Mamak kini sedang membiasakan, pulang kerja begitu masuk rumah, maka handphone di set mode pesawat. Sore waktunya menikmati untuk diri sendiri dan keluarga. Setelah isya, sekitar jam 7 malam, barulah handphone Mamak aktifkan kembali. Cek kalau-kalau ada hal penting di beberapa group pekerjaan.

3. Manfaatkan Kalender dan To-Do List

Mencatat jadwal membantu mengurangi risiko lupa dan membuat aktivitas lebih terorganisir. Ini bagi pekerja yang memang rutinitas pekerjaannya sudah jelas ya. Kalau bagi Mamak, hal ini susah, karena sering permintaan penugasan ke luar kota itu datangnya mendadak. Jadi harus selalu siap terhadap perubahan dari rencana to do list yang sudah di susun.

4. Libatkan Anggota Keluarga

Mengurus rumah bukan hanya tugas ibu. Libatkan pasangan dan anak sesuai kemampuan mereka agar beban tidak ditanggung sendirian.
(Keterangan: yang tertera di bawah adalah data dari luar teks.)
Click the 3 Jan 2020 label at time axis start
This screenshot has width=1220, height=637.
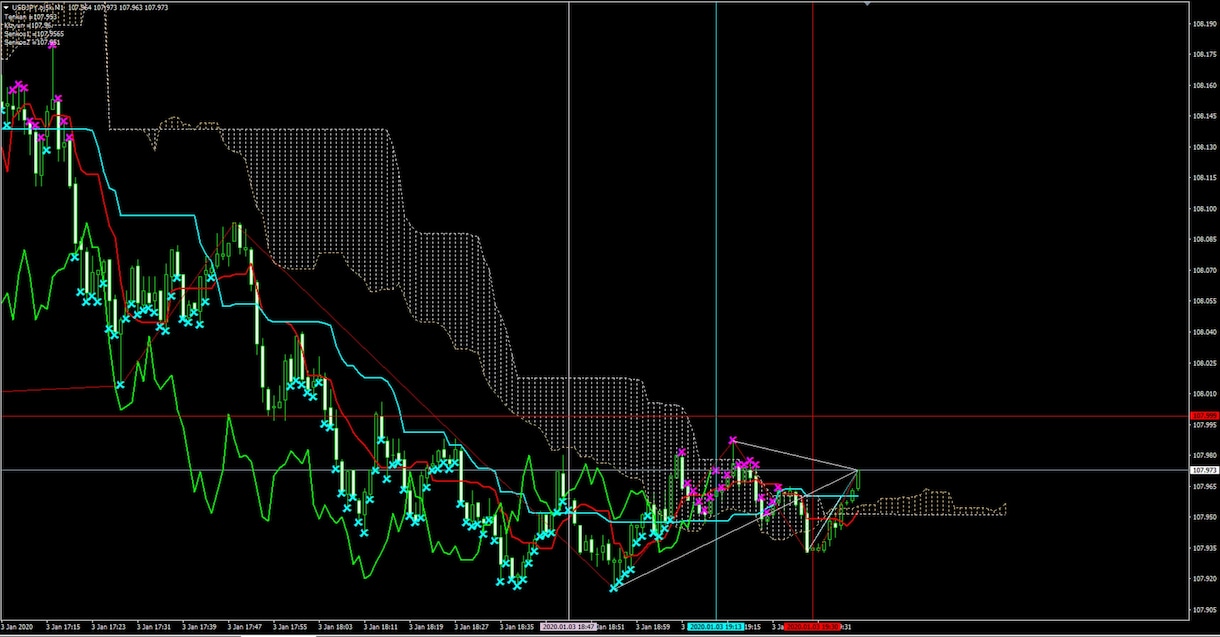tap(19, 627)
Kalau pagi, masak adalah urusan Mamak. Mencuci pakaian dan menjemur urusan anak pertama. Cuci piring dan peralatan memasak, urusan anak ke dua. Urusan bersih-bersih rumah adalah tanggung jawab suami. Tapi kami fleksibel juga sih, kalau Mamak sedang repot, maka suami dan anak kedua gantian yang memasak.

5. Belajar Mengatakan Tidak

Tidak semua permintaan harus diterima. Menolak pekerjaan tambahan yang tidak mendesak atau kegiatan yang terlalu membebani bukan berarti tidak kompeten, melainkan bentuk menjaga keseimbangan hidup.
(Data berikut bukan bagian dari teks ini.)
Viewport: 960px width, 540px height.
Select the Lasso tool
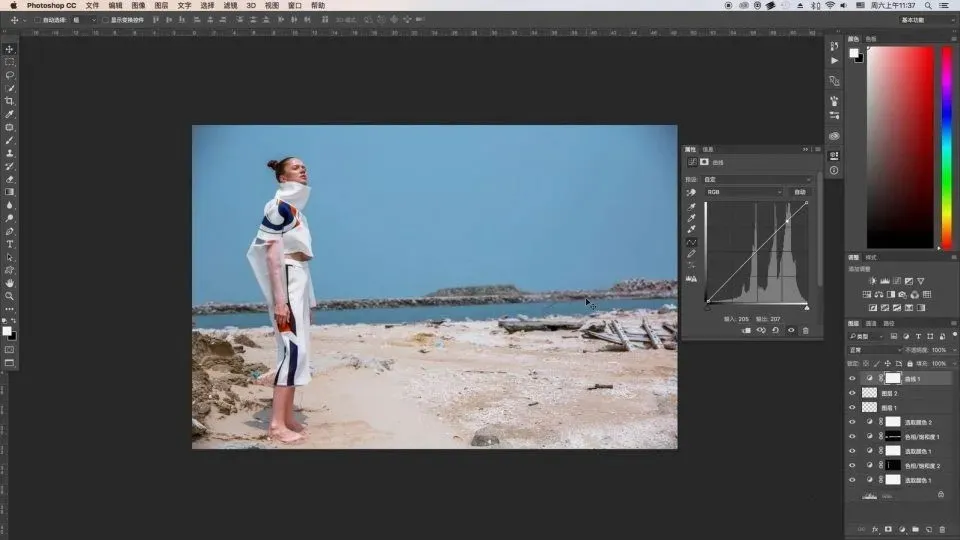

6. Sisihkan Waktu untuk Diri Sendiri

Luangkan waktu untuk membaca buku, menulis blog, berkebun, berolahraga, atau aktivitas lain yang membuat hati senang. Ibu yang bahagia cenderung lebih mampu menjalankan berbagai perannya dengan baik.

7. Jangan Terlalu Keras pada Diri Sendiri

Tidak ada ibu yang sempurna. Ada hari ketika rumah berantakan, pekerjaan belum selesai, atau anak sedang rewel. Itu adalah bagian dari kehidupan. Berikan ruang untuk menerima bahwa kita juga manusia yang memiliki keterbatasan.

Penutup

Menjadi ibu pekerja memang menghadirkan tantangan tersendiri. Menjaga keseimbangan antara pekerjaan dan keluarga tidak selalu mudah, bahkan terkadang terasa melelahkan. Namun, work life balance bukan tentang menjadi sempurna dalam semua peran, melainkan tentang menemukan ritme yang paling sesuai dengan kondisi masing-masing.

Ketika kita mampu mengelola waktu, menetapkan prioritas, dan memberi ruang untuk diri sendiri, kehidupan akan terasa lebih seimbang. Pada akhirnya, tujuan utamanya bukan sekadar menjadi pekerja yang produktif atau ibu yang selalu tersedia, tetapi menjadi pribadi yang sehat, bahagia, dan mampu menikmati setiap fase kehidupan bersama keluarga.

13 thoughts on “Cara Ibu Pekerja Menjaga Work Life Balance”
  1. Setuju, work-life balance bukan berarti membagi waktu secara sempurna, tetapi lebih kepada bagaimana kita bisa mengatur energi, prioritas, dan juga menjaga kewarasan di tengah banyaknya tuntutan. Dari beberapa poin yang disampaikan, saya merasa bagian tentang pentingnya membuat batasan dan tidak merasa harus sempurna di semua peran benar-benar paling mengena. Sering kali justru tekanan terbesar datang dari diri sendiri, bukan hanya dari pekerjaan atau lingkungan sekitar. Juga dukungan dari pasangan dan lingkungan terdekat sangat berpengaruh besar. Tanpa itu, ibu pekerja bisa mudah merasa kewalahan karena semua beban ditanggung sendiri.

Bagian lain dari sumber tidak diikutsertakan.